La leadership militare ha promulgato una norma che impedisce la candidatura di quanti hanno riportato condanne penali. Essa è inserita nella Political Parties Registration Law, l’insieme di leggi che regolerà il voto. I partiti hanno 60 giorni di tempo per la registrazione. Le elezioni un pretesto per rafforzare il potere della dittatura.

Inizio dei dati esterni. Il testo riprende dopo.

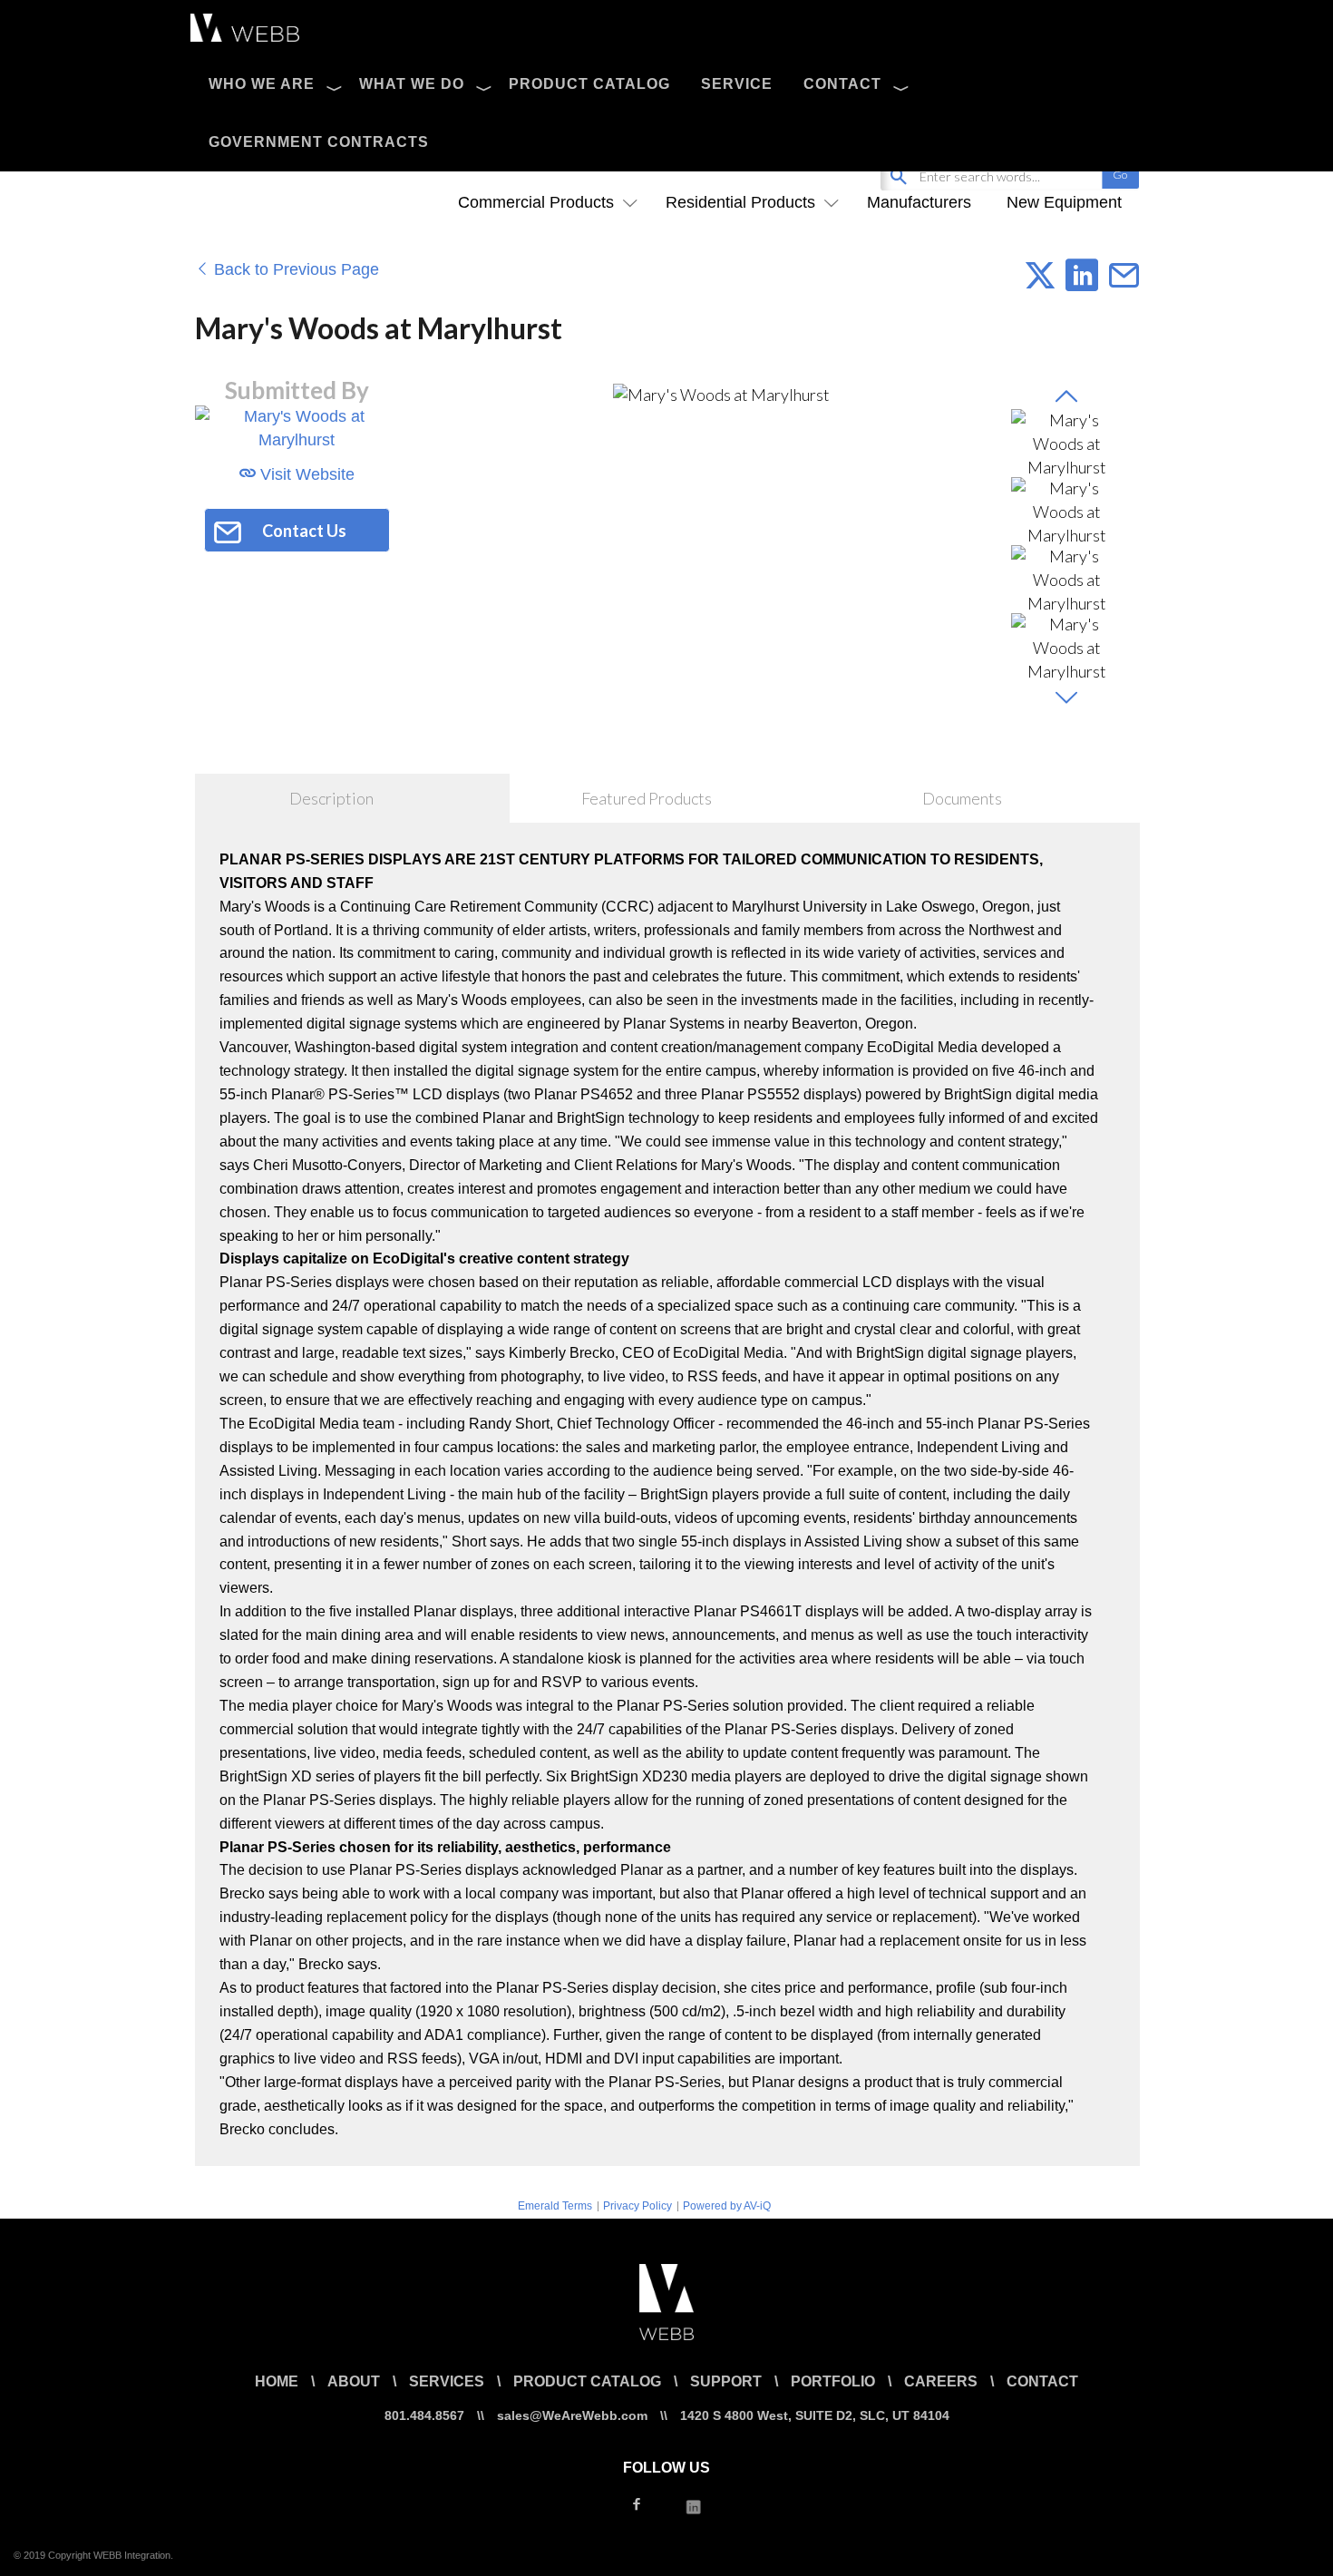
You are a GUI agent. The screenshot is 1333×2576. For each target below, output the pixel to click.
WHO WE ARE (262, 84)
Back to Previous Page (294, 269)
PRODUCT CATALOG (589, 84)
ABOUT (353, 2381)
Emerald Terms (555, 2206)
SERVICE (737, 84)
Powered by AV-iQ (727, 2206)
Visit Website (305, 474)
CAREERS (941, 2381)
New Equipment (1064, 202)
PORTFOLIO (833, 2381)
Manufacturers (919, 202)
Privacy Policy (637, 2206)
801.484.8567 (424, 2415)
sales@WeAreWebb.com (572, 2415)
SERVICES (446, 2381)
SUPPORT (726, 2381)
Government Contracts (319, 142)
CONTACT (842, 84)
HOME (276, 2381)
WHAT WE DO (411, 84)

Yangon (AsiaNews/Agenzie) – La giunta militare birmana ha promulgato una norma che esclude Aung San Suu Kyi, leader dell’opposizione democratica, dalle prossime elezioni politiche. La legge impedisce la candidatura di chi ha subito una condanna penale. È la seconda volta che la leadership militare promulga una direttiva ritagliata “su misura” per la Nobel per la pace: in passato la “Signora” è stata esclusa da cariche pubbliche per una clausola presente nella Costituzione, che vieta incarichi a persone con coniuge straniero.
 
Aung San Su Kyi ha trascorso 14 degli ultimi 20 anni agli arresti con varie accuse; un pretesto per escluderla dalla guida del Paese, dopo le elezioni del 1990 vinte a larga maggioranza dalla Lega nazionale per la democrazia (Nld). La giunta militare l’8 marzo scorso ha avviato la pubblicazione della Political Parties Registration Law, la normativa che regolamenterà la partecipazione alle prossime elezioni politiche in programma nel 2010, anche se ad oggi non è stata fissata una data precisa.
 
La norma diffusa oggi sembra studiata appositamente per escludere la Nobel per la pace, agli arresti domiciliari, dal voto. Ora il suo partito deve affrontare una dura scelta: espellere la leader e partecipare alla competizione elettorale; respingere al mittente il ricatto della giunta e non prendere parte al voto.
 
Nyan Win, portavoce della Nld, conferma che “dobbiamo espellere la Signora” e si dice “estremamente sorpreso” dal regolamento: “non pensavo sarebbe stata così dura”. La norma esclude chiunque sia stato condannato in tribunale, i membri degli ordini religiosi e i funzionari pubblici dall’aderire a partiti politici. Gli schieramenti hanno 60 giorni di tempo – a partire dall’8 marzo scorso – per la registrazione al Comitato elettorale, la cui nomina è nelle mani della giunta militare.
 
La direttiva emanata dai militari è un autentico schiaffo in faccia a Stati Uniti, Unione europea e Asean – l’associazione che riunisce i Paesi del Sud-est Asiatico – i quali avevano invocato elezioni “inclusive”, garantendo a tutti la partecipazione. Secondo i critici il voto indetto dalla giunta servirà solo a rafforzare il potere nelle mani della leadership di governo.